The Tax Cuts and Jobs Act created a new provision, Section 199A, which permits business owners of sole proprietorships, S corporations or partnerships to deduct 20 percent of qualified business income.
Certain businesses, however, were disqualified from this deduction. Specifically, owners of specified service businesses were prohibited from claiming a Section 199A deduction related to the business once their taxable income reached $415,000 (married filing jointly).
A “specified service trade or business” (SSTB) is one that is primarily involved in performing services in the fields of health, law, accounting, consulting, financial services, and others where the principal asset of such a trade or business is the reputation or skill of at least one of its employees.
Consequently, many business owners of specified service businesses looked for ways to still be able to take advantage of the newly created 20 percent QBI deduction. One of the strategies considered by some in these industries was to spin off portions of their businesses that would not fall under the definition of being strictly a provider of services. For example, a law firm, a specified service business not eligible for 20 percent deduction, would spin off its bill collection department into a separate entity.
Prior to the new regulations, this newly formed entity would not have been considered a “specified service business” and would have been eligible for the 20 percent QBI deduction.
Under the new regulations, this strategy will not work. The IRS knows that some taxpayers have been contemplating these types of strategies so under the new proposed regulations they have put a halt to these.
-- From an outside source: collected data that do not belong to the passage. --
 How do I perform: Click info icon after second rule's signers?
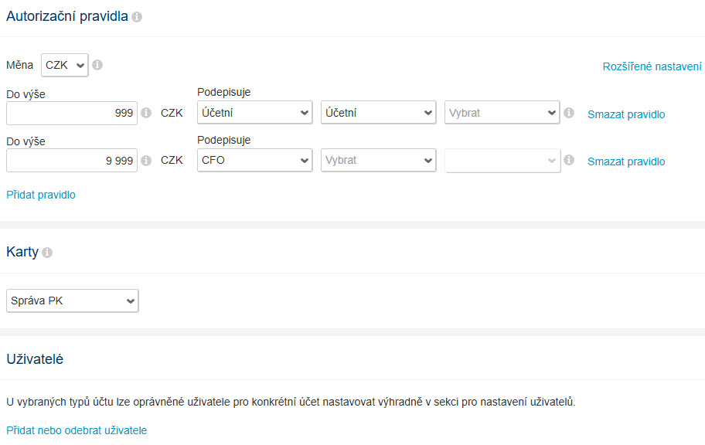(x=569, y=160)
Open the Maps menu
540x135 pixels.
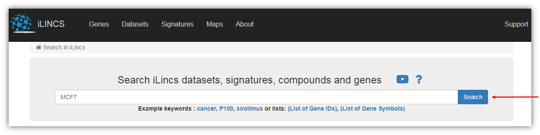[215, 24]
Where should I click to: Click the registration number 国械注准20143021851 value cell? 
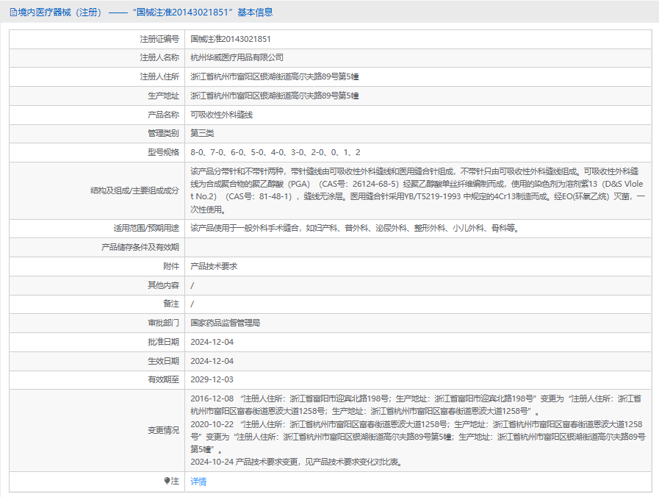click(231, 38)
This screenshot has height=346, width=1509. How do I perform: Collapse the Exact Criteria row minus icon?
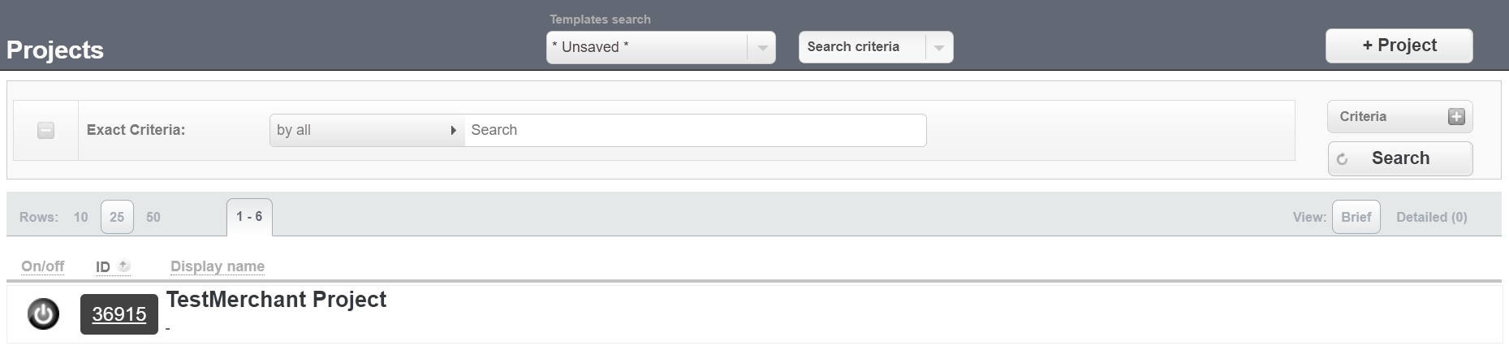click(46, 130)
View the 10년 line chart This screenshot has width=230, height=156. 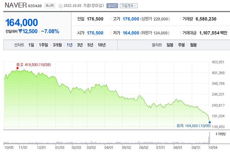point(102,45)
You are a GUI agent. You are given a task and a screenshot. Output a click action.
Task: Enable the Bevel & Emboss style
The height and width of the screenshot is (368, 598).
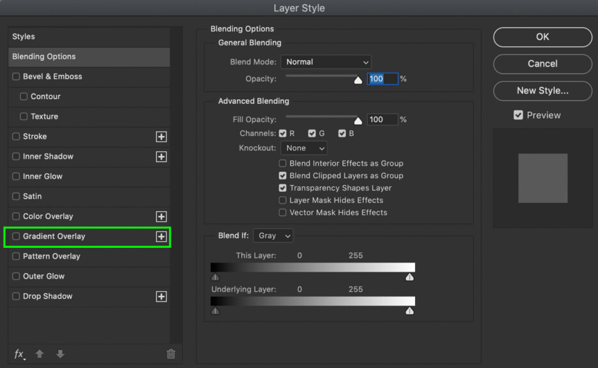coord(15,77)
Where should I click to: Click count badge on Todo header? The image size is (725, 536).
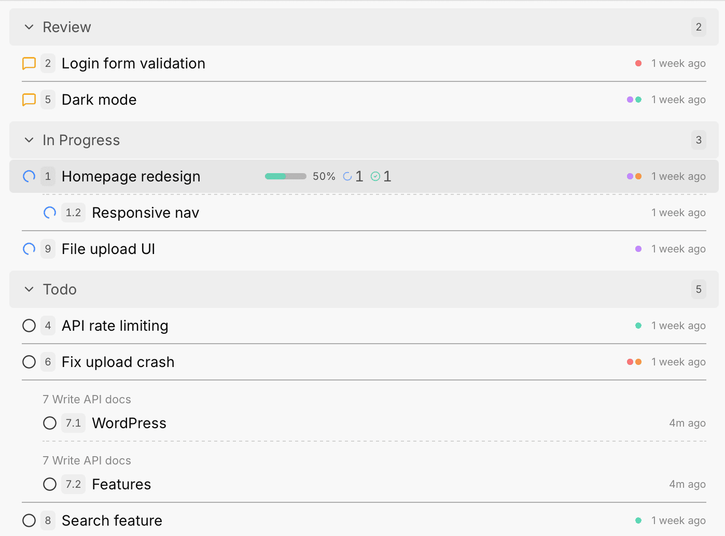click(x=699, y=289)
Per the IRS, these strategies are inconsistent with the purpose of Section 199A. Proposed regulation 1.99A-5(c)(2) indicates that an SSTB includes any trade or business with 50 percent or common ownership (directly or indirectly) that provides 80 percent or more of its property or services to an SSTB.
Furthermore, if a business has 50 percent or more common ownership with an SSTB and the business provides property or services to the commonly owned SSTB, the portion of the property/services provided will be treated as income from the SSTB.
Proposed regulation 1.199A-5 additionally says that if a trade or business has 50 percent or more common ownership with an SSTB and they shared expenses (e.g. wages, overhead expenses) with the SSTB, the trade or business will be treated as incidental to the SSTB and therefore will be considered as SSTB if the trade or business represents no more than 5 percent of the gross receipts of the combined business. We therefore, do not advise employing this strategy.
Below are some examples:
Example 1: Taxpayer B, a medical practice, wants to create a separate business for its billing department, but that newly formed business shares the same owners as the medical practice and the new entity provides services or property to the medical practice. The IRS will recognize both entities as a specified service trade or business (SSTB).
Example 2: Taxpayer A, a dentist, owns a dental practice and also owns an office building. Taxpayer A rents half the building to the dental practice and half the building to unrelated persons. Under proposed §1.199A-5(c)(2), the renting of half of the building to the dental practice will be treated as an SSTB.